- WORK TO COMPLETE
Please lay out every line of the records below as a Markdown table with two columns, Row and Line, giving each line its row number and skipping blank lines. Leave the pictures out.

- DATASET EXTRACT
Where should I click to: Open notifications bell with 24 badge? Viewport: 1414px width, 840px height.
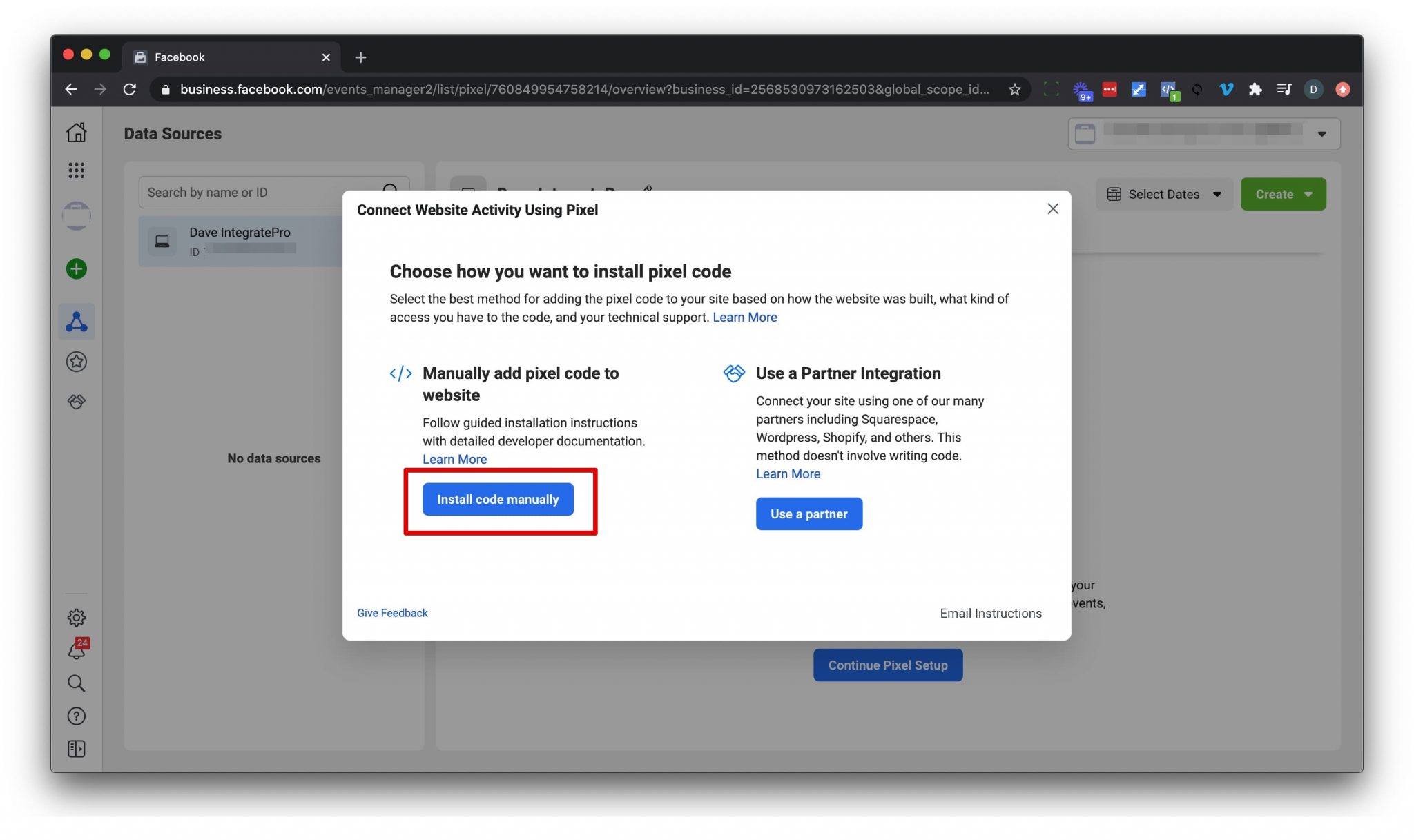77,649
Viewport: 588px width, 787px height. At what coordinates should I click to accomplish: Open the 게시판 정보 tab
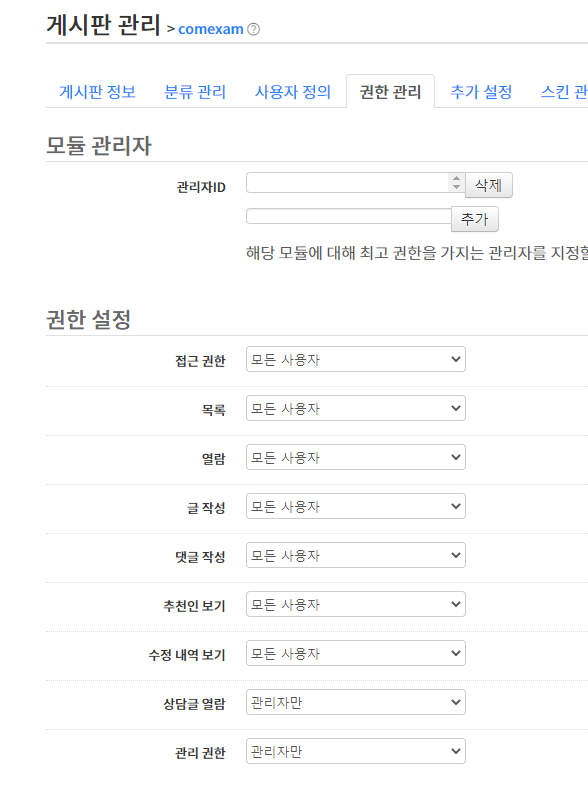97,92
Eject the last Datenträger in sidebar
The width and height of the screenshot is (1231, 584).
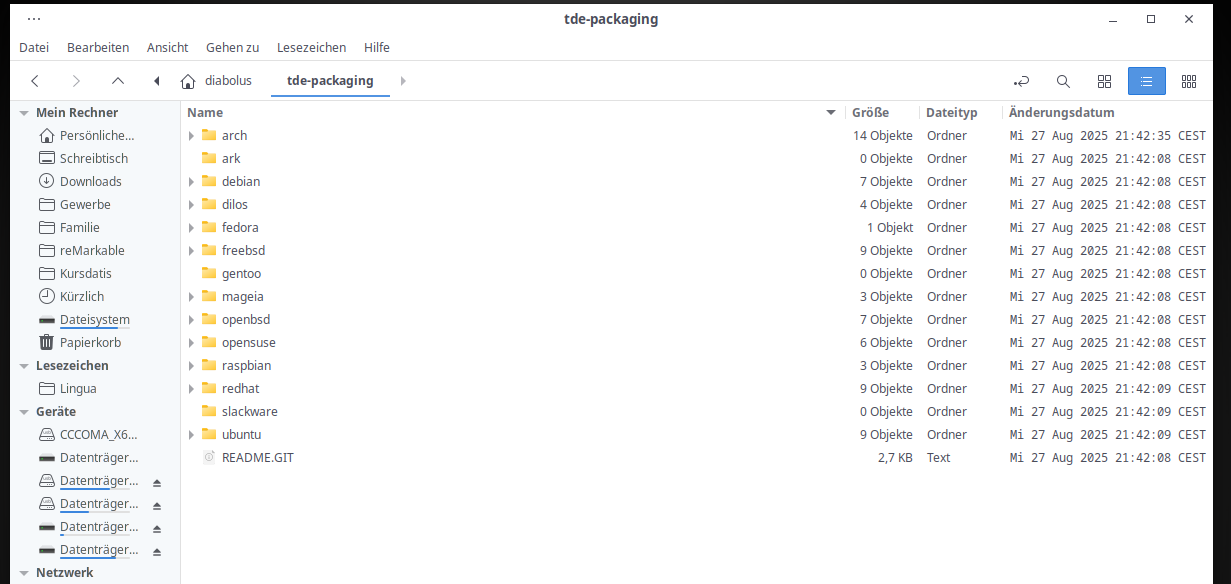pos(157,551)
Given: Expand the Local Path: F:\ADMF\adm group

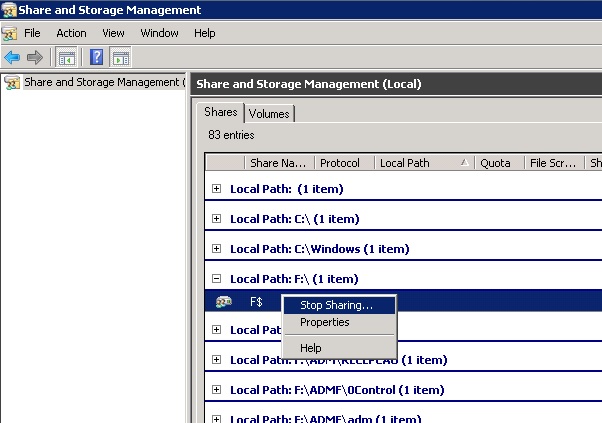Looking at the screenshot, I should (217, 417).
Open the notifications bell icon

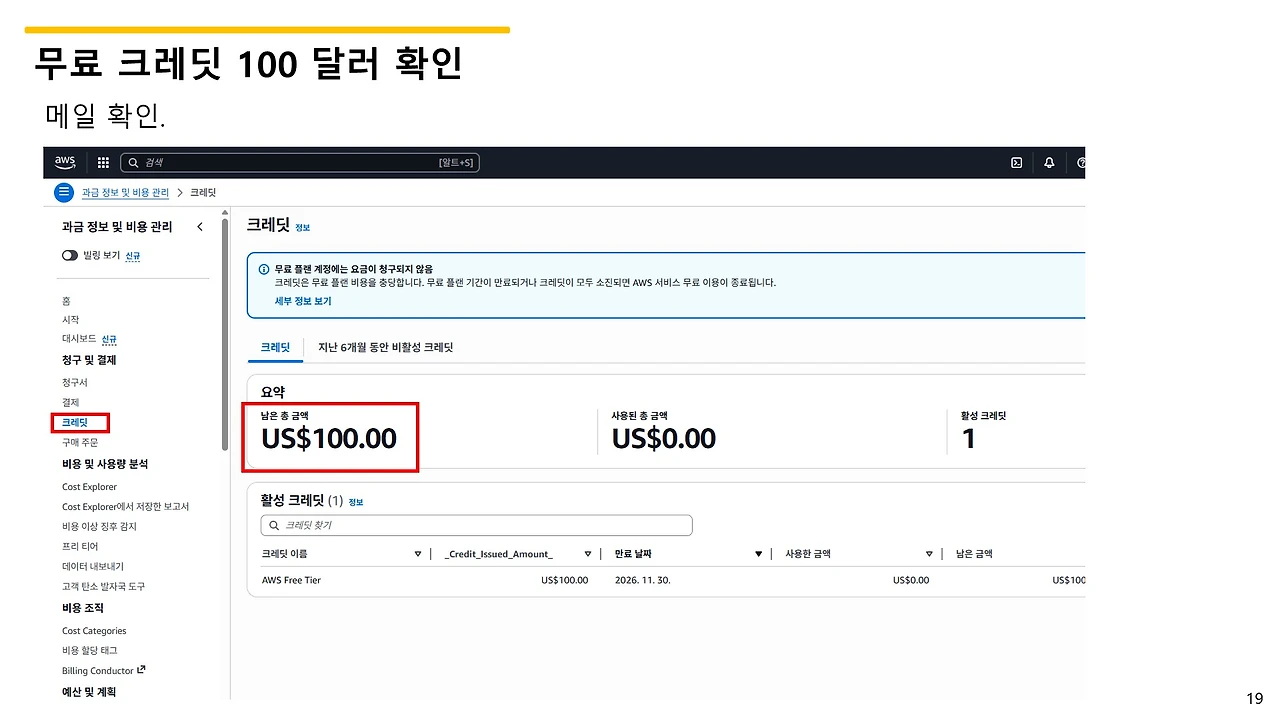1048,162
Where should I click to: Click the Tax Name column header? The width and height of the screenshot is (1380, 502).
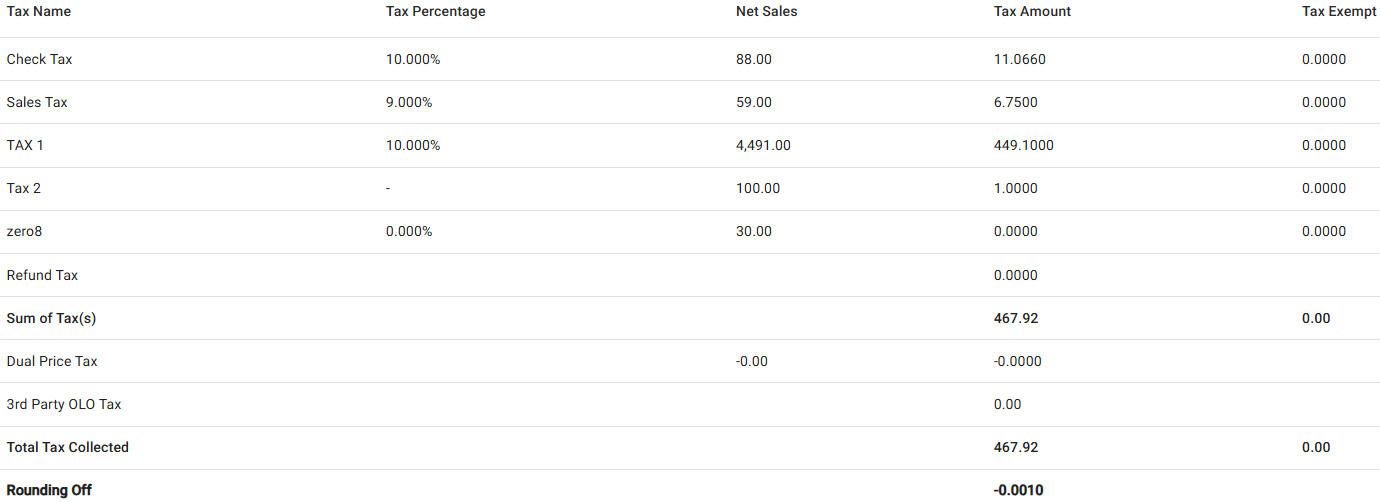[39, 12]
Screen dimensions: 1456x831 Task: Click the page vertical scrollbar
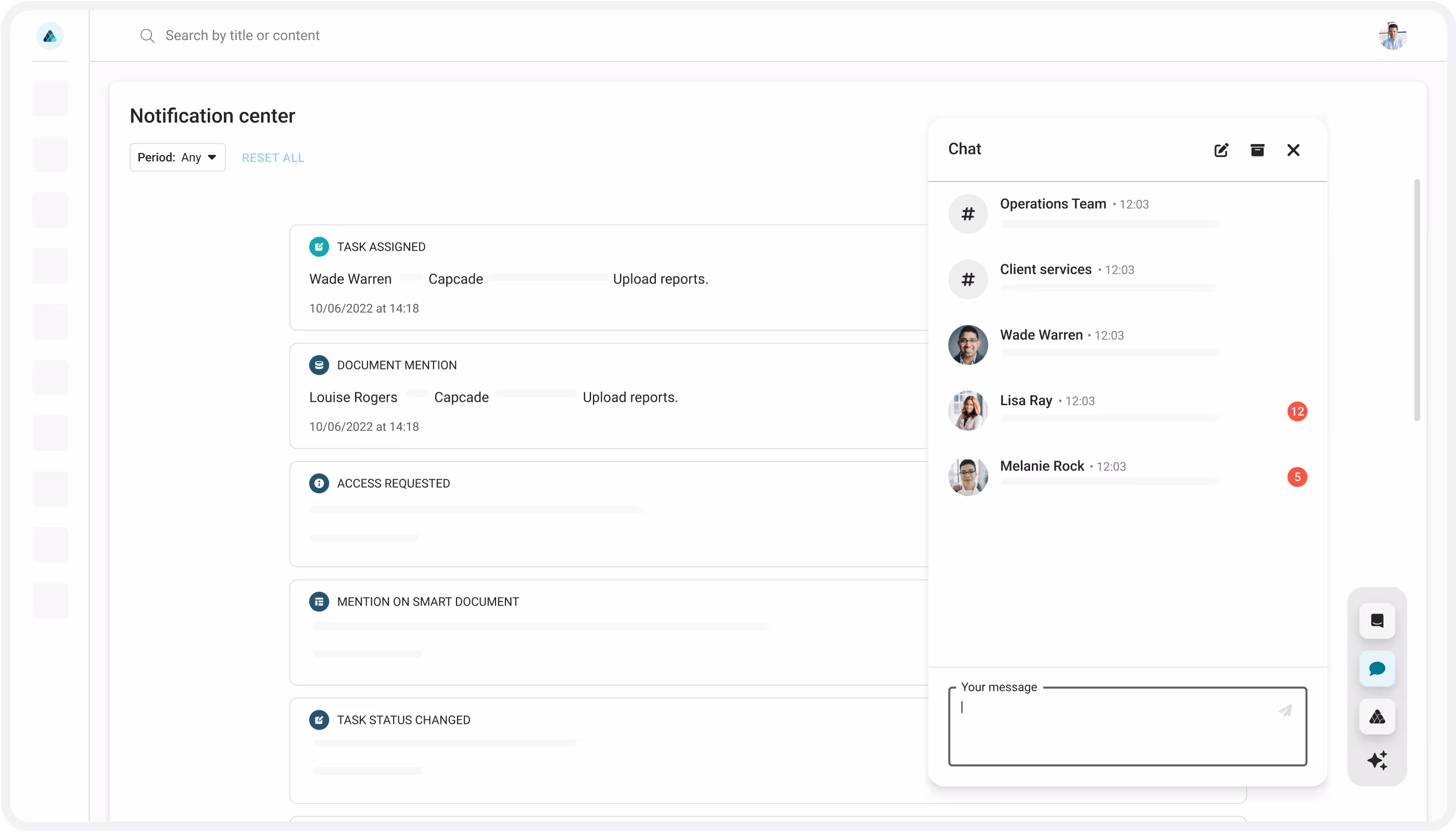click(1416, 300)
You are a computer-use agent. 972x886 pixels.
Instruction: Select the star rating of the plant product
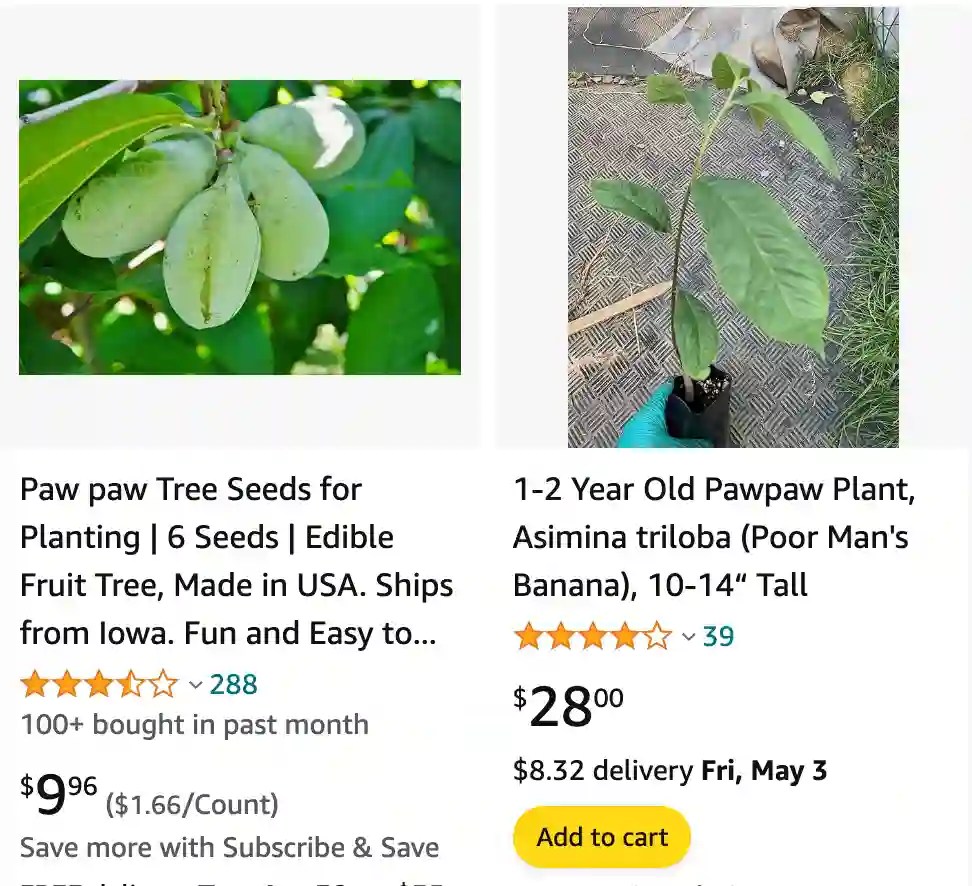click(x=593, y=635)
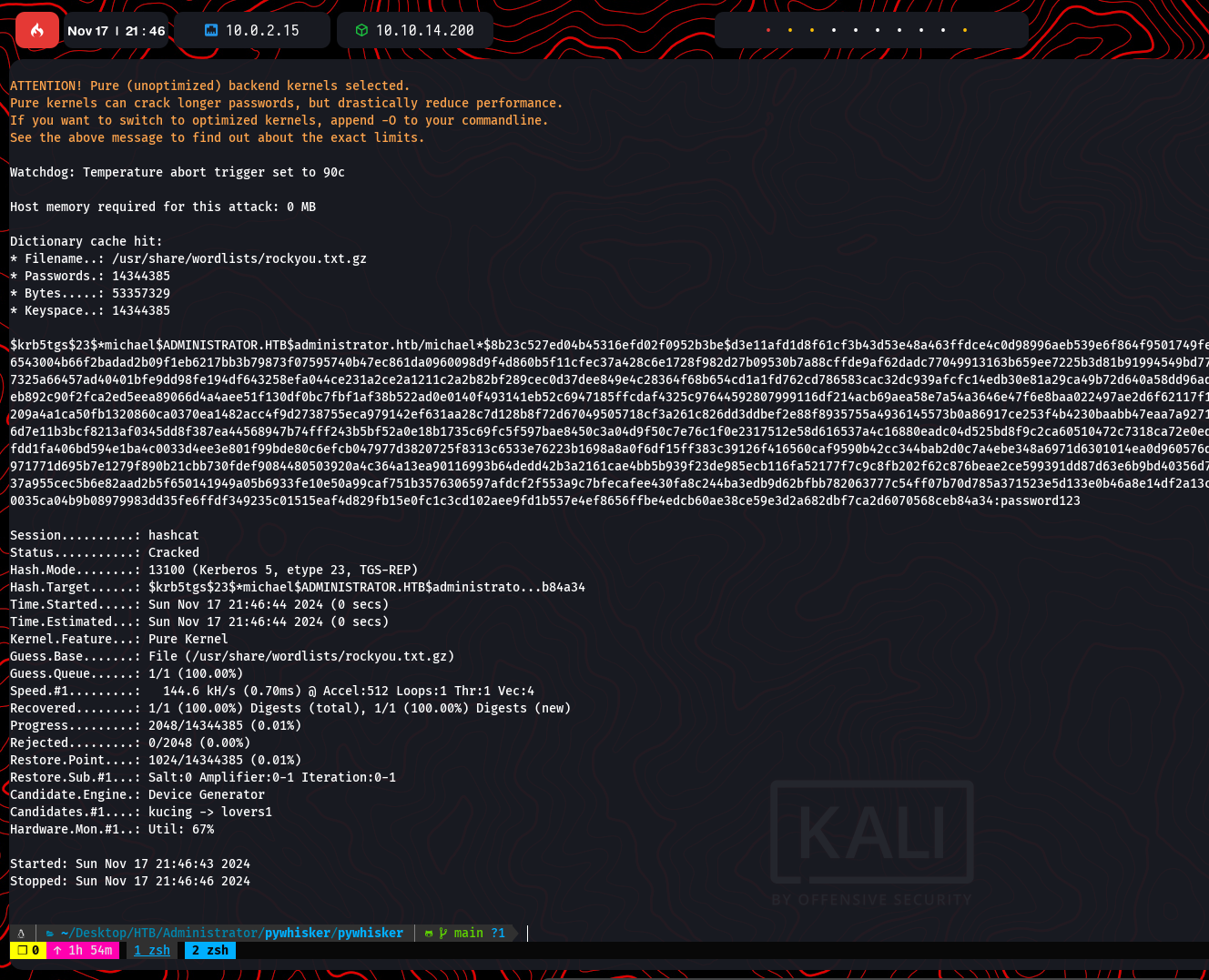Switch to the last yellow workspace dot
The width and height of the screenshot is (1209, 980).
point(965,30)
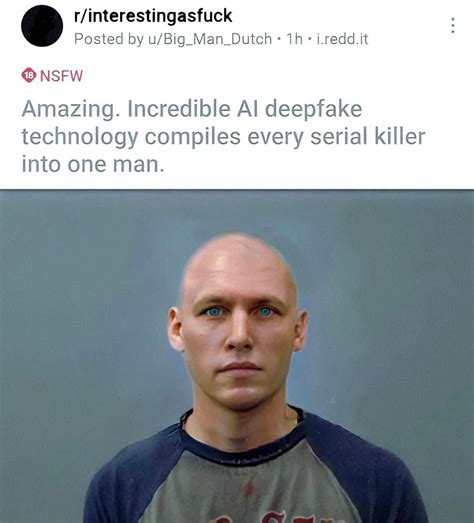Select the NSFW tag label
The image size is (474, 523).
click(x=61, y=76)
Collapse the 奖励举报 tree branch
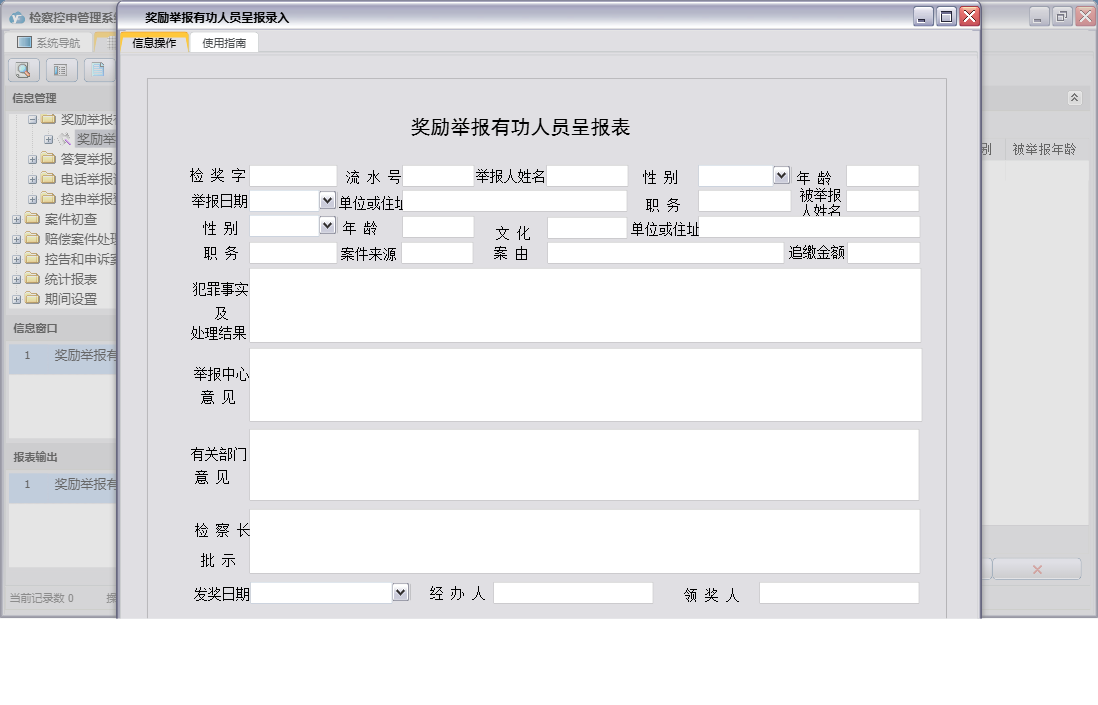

- TASK SOLUTION
| Row | Line |
|---|---|
| 1 | Where should I click to: Open notifications bell with 24 badge? Viewport: 1414px width, 840px height. |
| 2 | 77,649 |
| 3 | Viewport: 588px width, 787px height. At what coordinates should I click to accomplish: Open the 게시판 정보 tab |
| 4 | 97,92 |
| 5 | Eject the last Datenträger in sidebar |
| 6 | The width and height of the screenshot is (1231, 584). |
| 7 | pos(157,551) |
| 8 | Given: Expand the Local Path: F:\ADMF\adm group |
| 9 | Looking at the screenshot, I should (217, 417). |
| 10 | Open the notifications bell icon |
| 11 | 1048,162 |
| 12 | Where should I click to: Click the Tax Name column header? The width and height of the screenshot is (1380, 502). |
| 13 | [39, 12] |
| 14 | Screen dimensions: 1456x831 Task: Click the page vertical scrollbar |
| 15 | click(1416, 300) |
| 16 | You are a computer-use agent. 972x886 pixels. |
| 17 | Instruction: Select the star rating of the plant product |
| 18 | click(x=593, y=635) |
| 19 | Switch to the last yellow workspace dot |
| 20 | The width and height of the screenshot is (1209, 980). |
| 21 | point(965,30) |
| 22 | Select the NSFW tag label |
| 23 | The image size is (474, 523). |
| 24 | click(x=61, y=76) |
| 25 | Collapse the 奖励举报 tree branch |